Dynamic N:M Fine-grained Structured Sparse Attention Mechanism
This work addresses the problem of latency-sensitive applications for AI practitioners by providing a practical speedup method for Transformers, though it is incremental as it builds on existing sparse attention techniques.
The paper tackles the high complexity of attention mechanisms in Transformers by introducing DFSS, a dynamic N:M fine-grained structured sparse attention mechanism that achieves 1.27~1.89x speedups over full attention while maintaining accuracy comparable to full attention after a few finetuning epochs.
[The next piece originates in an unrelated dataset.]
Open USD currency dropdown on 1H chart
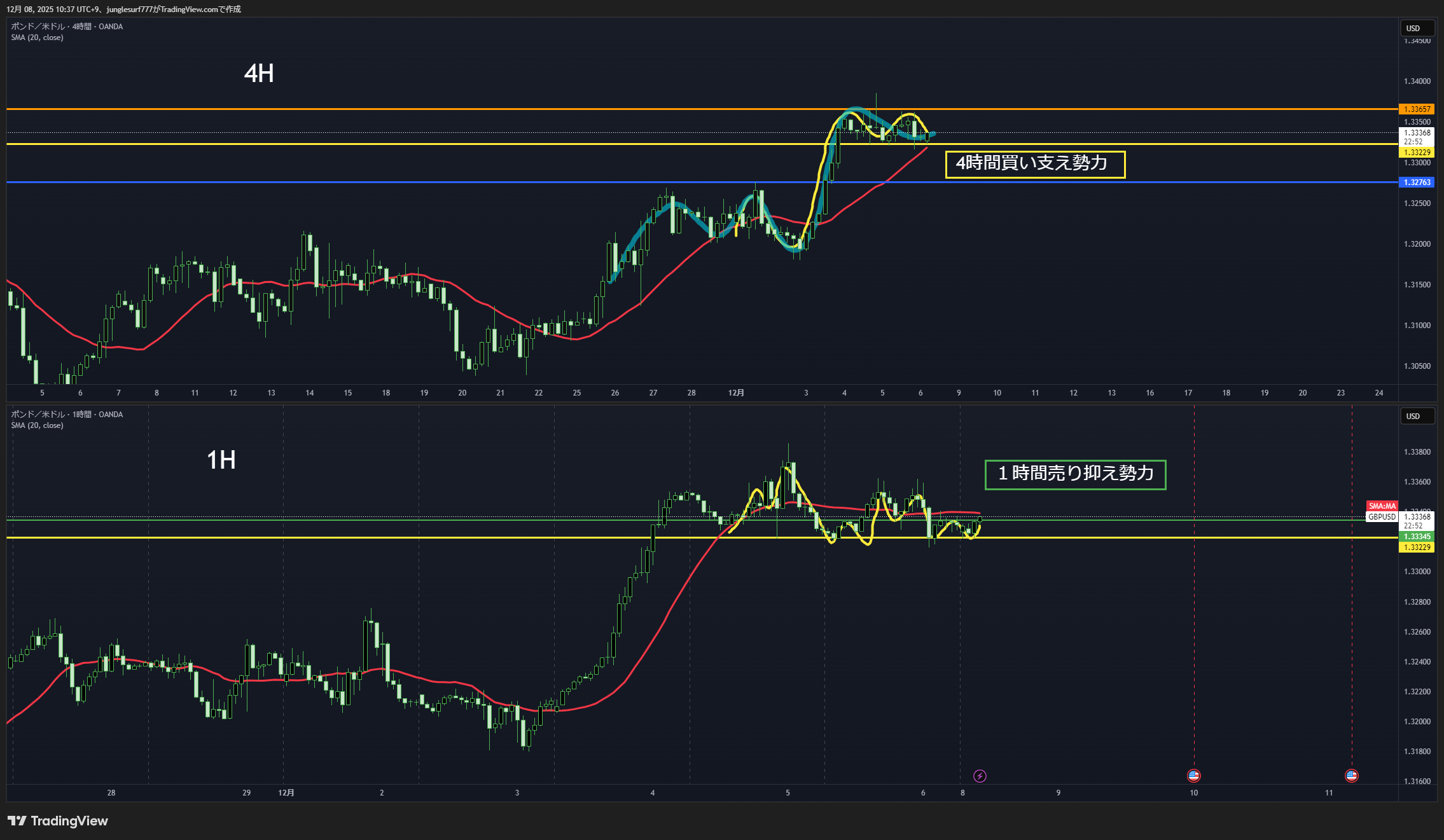Screen dimensions: 1444x840 click(1417, 416)
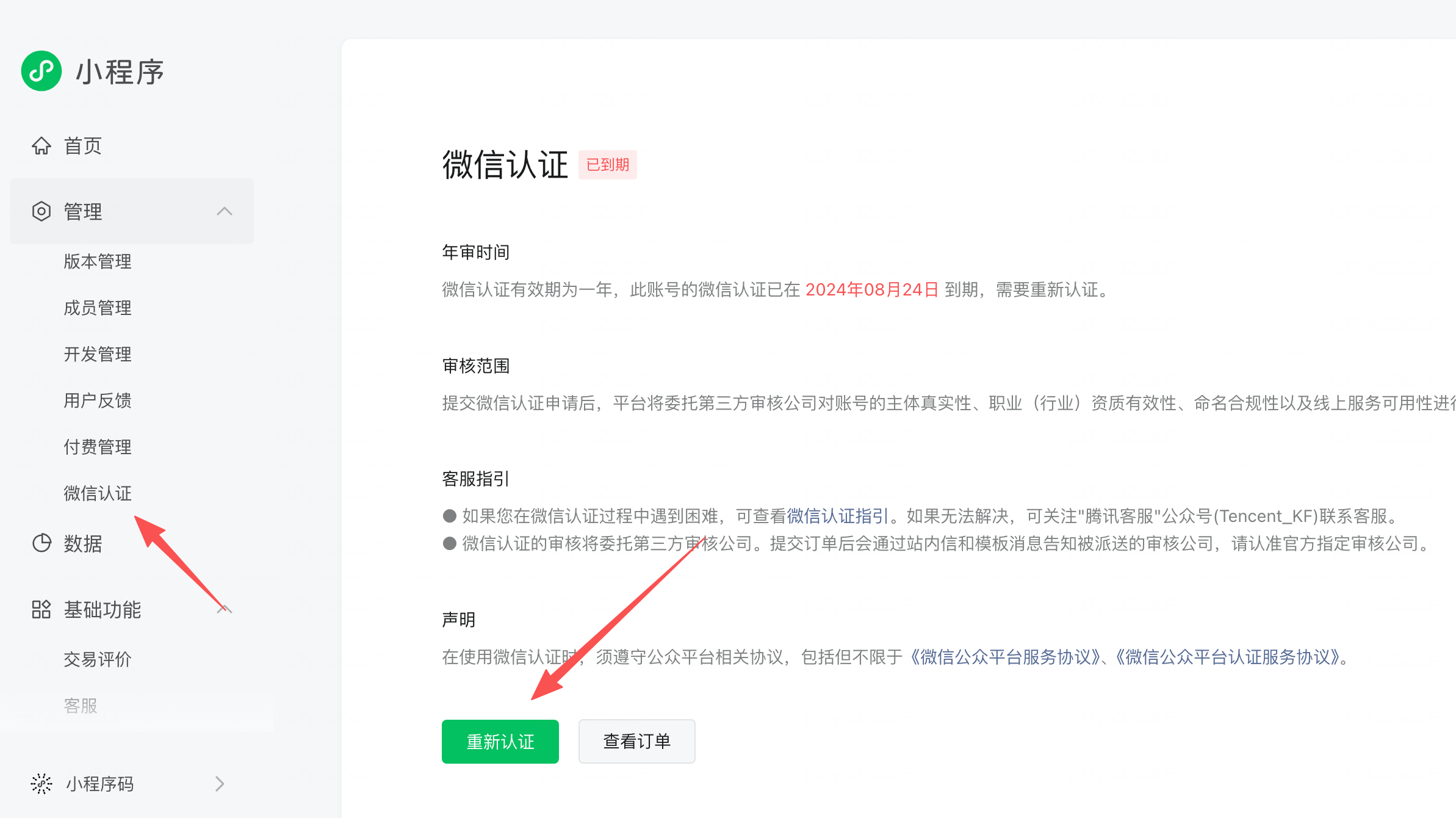Screen dimensions: 1456x818
Task: Collapse the 管理 section chevron
Action: (x=225, y=211)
Transformers are becoming the mainstream solutions for various tasks like NLP and Computer vision. Despite their success, the high complexity of the attention mechanism hinders them from being applied to latency-sensitive tasks. Tremendous efforts have been made to alleviate this problem, and many of them successfully reduce the asymptotic complexity to linear. Nevertheless, most of them fail to achieve practical speedup over the original full attention under moderate sequence lengths and are unfriendly to finetuning. In this paper, we present DFSS, an attention mechanism that dynamically prunes the full attention weight matrix to N:M fine-grained structured sparse pattern. We provide both theoretical and empirical evidence that demonstrates DFSS is a good approximation of the full attention mechanism. We propose a dedicated CUDA kernel design that completely eliminates the dynamic pruning overhead and achieves speedups under arbitrary sequence length. We evaluate the 1:2 and 2:4 sparsity under different configurations and achieve 1.27~ 1.89x speedups over the full-attention mechanism. It only takes a couple of finetuning epochs from the pretrained model to achieve on par accuracy with full attention mechanism on tasks from various domains under different sequence lengths from 384 to 4096.